------ DOCUMENT SEGMENT

With the state ineligible for extended unemployment benefits due to dropping unemployment rates, Gov. Dannel P. Malloy wants out-of-work residents to know the resources the state has in place to help them find jobs.
Malloy participated in a roundtable discussion Thursday with some job seekers at the CTWorks Career Center in Hartford. He said with residents losing their benefits, the state needs to “step up our game” when it comes to the jobless.
“We’ve got to be as vigilant about getting this information out as we ever were,” he said. “Particularly around this issue involving people actually losing benefits. We’ve not dealt with that as a state in a very long time and we’ve certainly not dealt with it in the magnitude that we’re going to deal with it now.”
The governor took in some personal stories from people who are either unemployed or had managed to find work through the services of at the career center. In some cases he offered advice or tried to highlight a state program that may help them along their career paths.
Malloy heard from people like Hector Santos, who has exhausted his unemployment benefits. But the Department of Labor helped Santos enroll in classes at the Capitol Region Education Council to be more marketable to employers. He’s also working on completing his GED.
Santos didn’t know what the future holds for him after he completes his classes but the governor suggested he continue to further his education.

------------
------ SUPPLIED DATA

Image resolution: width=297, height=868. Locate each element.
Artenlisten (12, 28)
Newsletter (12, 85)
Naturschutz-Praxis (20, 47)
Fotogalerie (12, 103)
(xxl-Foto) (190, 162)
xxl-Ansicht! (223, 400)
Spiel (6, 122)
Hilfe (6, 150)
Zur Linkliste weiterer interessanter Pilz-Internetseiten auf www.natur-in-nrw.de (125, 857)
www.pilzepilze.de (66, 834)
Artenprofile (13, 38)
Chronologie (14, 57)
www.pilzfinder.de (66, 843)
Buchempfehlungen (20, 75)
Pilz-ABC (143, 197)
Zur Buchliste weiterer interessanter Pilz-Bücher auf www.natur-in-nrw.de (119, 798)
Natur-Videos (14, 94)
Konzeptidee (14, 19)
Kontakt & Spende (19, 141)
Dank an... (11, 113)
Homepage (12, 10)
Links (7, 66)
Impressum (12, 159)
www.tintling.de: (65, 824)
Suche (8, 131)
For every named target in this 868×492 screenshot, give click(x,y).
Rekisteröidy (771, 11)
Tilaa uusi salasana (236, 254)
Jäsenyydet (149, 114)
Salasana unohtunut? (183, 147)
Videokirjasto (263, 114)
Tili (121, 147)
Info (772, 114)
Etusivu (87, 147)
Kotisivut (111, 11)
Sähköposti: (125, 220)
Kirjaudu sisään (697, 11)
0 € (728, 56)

------------
------ SUPPLIED DATA

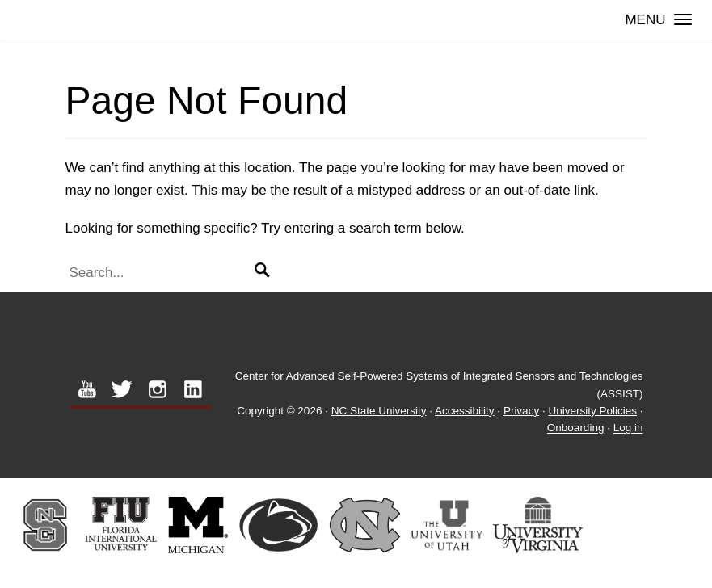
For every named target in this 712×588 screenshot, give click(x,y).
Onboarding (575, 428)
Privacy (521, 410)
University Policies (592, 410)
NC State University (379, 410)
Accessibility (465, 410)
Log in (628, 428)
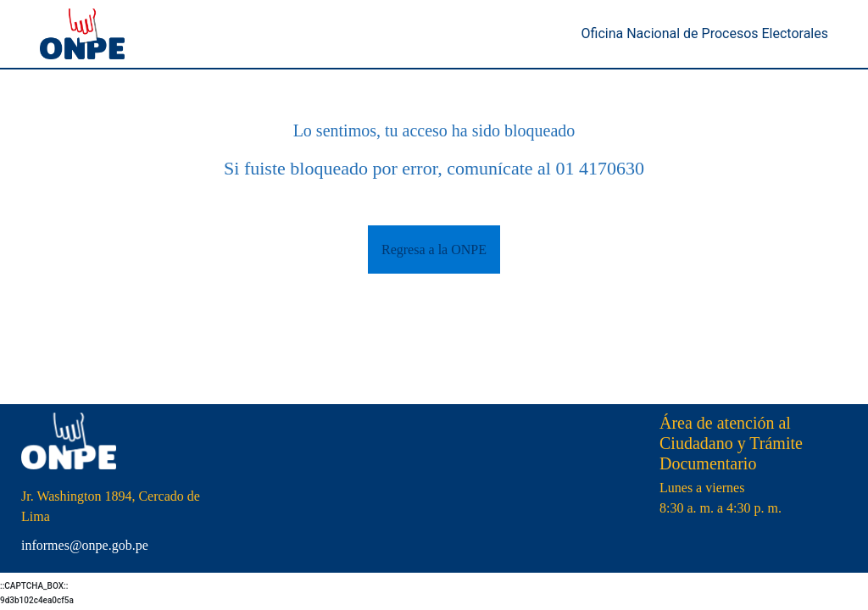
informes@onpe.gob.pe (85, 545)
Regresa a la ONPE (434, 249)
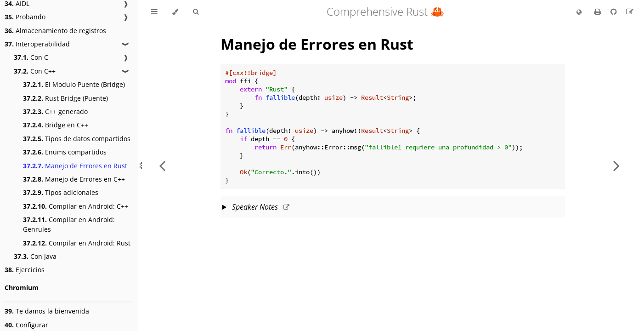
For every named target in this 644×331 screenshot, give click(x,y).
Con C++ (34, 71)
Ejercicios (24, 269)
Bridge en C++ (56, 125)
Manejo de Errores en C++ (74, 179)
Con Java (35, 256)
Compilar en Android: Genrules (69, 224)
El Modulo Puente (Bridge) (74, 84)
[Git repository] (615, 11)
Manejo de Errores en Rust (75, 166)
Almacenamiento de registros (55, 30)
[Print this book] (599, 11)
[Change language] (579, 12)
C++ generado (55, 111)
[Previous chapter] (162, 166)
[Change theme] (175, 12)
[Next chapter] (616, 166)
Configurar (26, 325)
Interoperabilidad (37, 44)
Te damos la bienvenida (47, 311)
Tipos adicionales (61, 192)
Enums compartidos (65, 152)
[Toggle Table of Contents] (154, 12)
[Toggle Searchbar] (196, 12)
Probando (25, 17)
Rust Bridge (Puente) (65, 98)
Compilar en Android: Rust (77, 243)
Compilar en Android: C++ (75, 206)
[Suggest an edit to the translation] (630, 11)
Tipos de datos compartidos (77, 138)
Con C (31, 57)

------------

**TASKS TO COMPLETE:**
a - Return the passage from the article on Gov. Malloy's roundtable with job seekers that begins at the words "Malloy participated in" and stops after the words "their career paths.".
b - List every organization or institution named in the article on Gov. Malloy's roundtable with job seekers.
c - Summarize the article on Gov. Malloy's roundtable with job seekers in two sentences.

**EXPECTED OUTPUTS:**
a -
Malloy participated in a roundtable discussion Thursday with some job seekers at the CTWorks Career Center in Hartford. He said with residents losing their benefits, the state needs to “step up our game” when it comes to the jobless.
“We’ve got to be as vigilant about getting this information out as we ever were,” he said. “Particularly around this issue involving people actually losing benefits. We’ve not dealt with that as a state in a very long time and we’ve certainly not dealt with it in the magnitude that we’re going to deal with it now.”
The governor took in some personal stories from people who are either unemployed or had managed to find work through the services of at the career center. In some cases he offered advice or tried to highlight a state program that may help them along their career paths.

b -
CTWorks Career Center
Department of Labor
Capitol Region Education Council

c - Because dropping unemployment rates have made Connecticut ineligible for extended unemployment benefits, Gov. Dannel P. Malloy held a roundtable with job seekers at the CTWorks Career Center in Hartford and said the state must "step up our game" in getting information about its job resources to the jobless. He heard personal stories, including that of Hector Santos, who has exhausted his benefits but enrolled in classes with the Department of Labor's help, and the governor urged him to keep furthering his education.